Back when you could still use a mac for things, it came down to the fact that audio and video out of Mac was time-accurate while audio and video out of windows was not. This improved somewhat with ASIO but the fact of the matter is, the timing spec on USB allows audio and video data packets to slip while the timing spec on Firewire does not. Timing wasn't a concern for Windows, but it absolutely was for Mac, from OS 1 clear up through OS 9 and into the OS X adventure.
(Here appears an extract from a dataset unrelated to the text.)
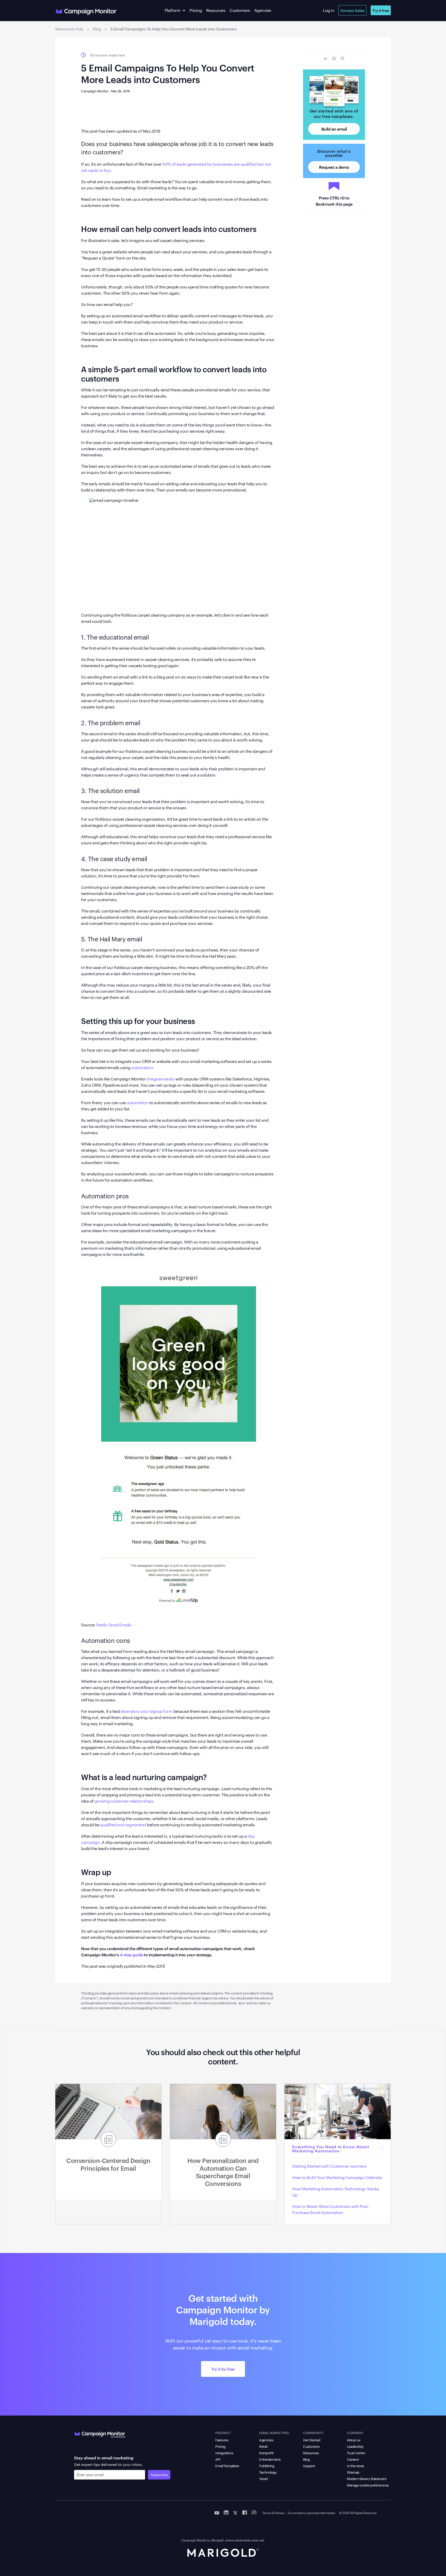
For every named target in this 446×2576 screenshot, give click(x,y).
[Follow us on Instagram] (254, 2512)
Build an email (334, 129)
Windows has caught up but there's still the problem that all the big video editing systems and all the big audio editing systems are written for mac, then ported to windows. I beta test some of the big guys and can confirm that the bugginess and problematic behavior encountered in Windows is an order of magnitude higher than it is on mac, probably for this very reason. Meanwhile, the only video editor of any merit you can run on Linux is Lightworks, which has effectively no audio editing capabilities and zero interoperability with the rest of the world.

It really is hardware-driven. The '00's were entirely driven by Final Cut, an editing program purchased by Apple that was really quite good and utterly unavailable on Windows. Avid, makers of Media Composer (the "big boy" NLE), retaliated by releasing MC and Symphony for Windows but the penetration was never as good as on Mac for all the reasons listed above. Then Apple shit the bed with Final Cut X and everyone went "shit - are we spending the money on MC/Symphony or are we slummin' it in Premiere?"

And Premiere will run on PC, sure, but you've already capitulated by running it. Why the fuck would you capitulate further by introducing Windows into your life?

Fully half my plugins are unavailable on Windows.

deepflows  ·  3406 days ago  ·  link  ·  

I take it a Virtual Machine is not an option? Or Wine?

kleinbl00  ·  3406 days ago  ·  link  ·  

Take the fun'n'games you experienced with a USB keyboard and multiply times an HD Native card.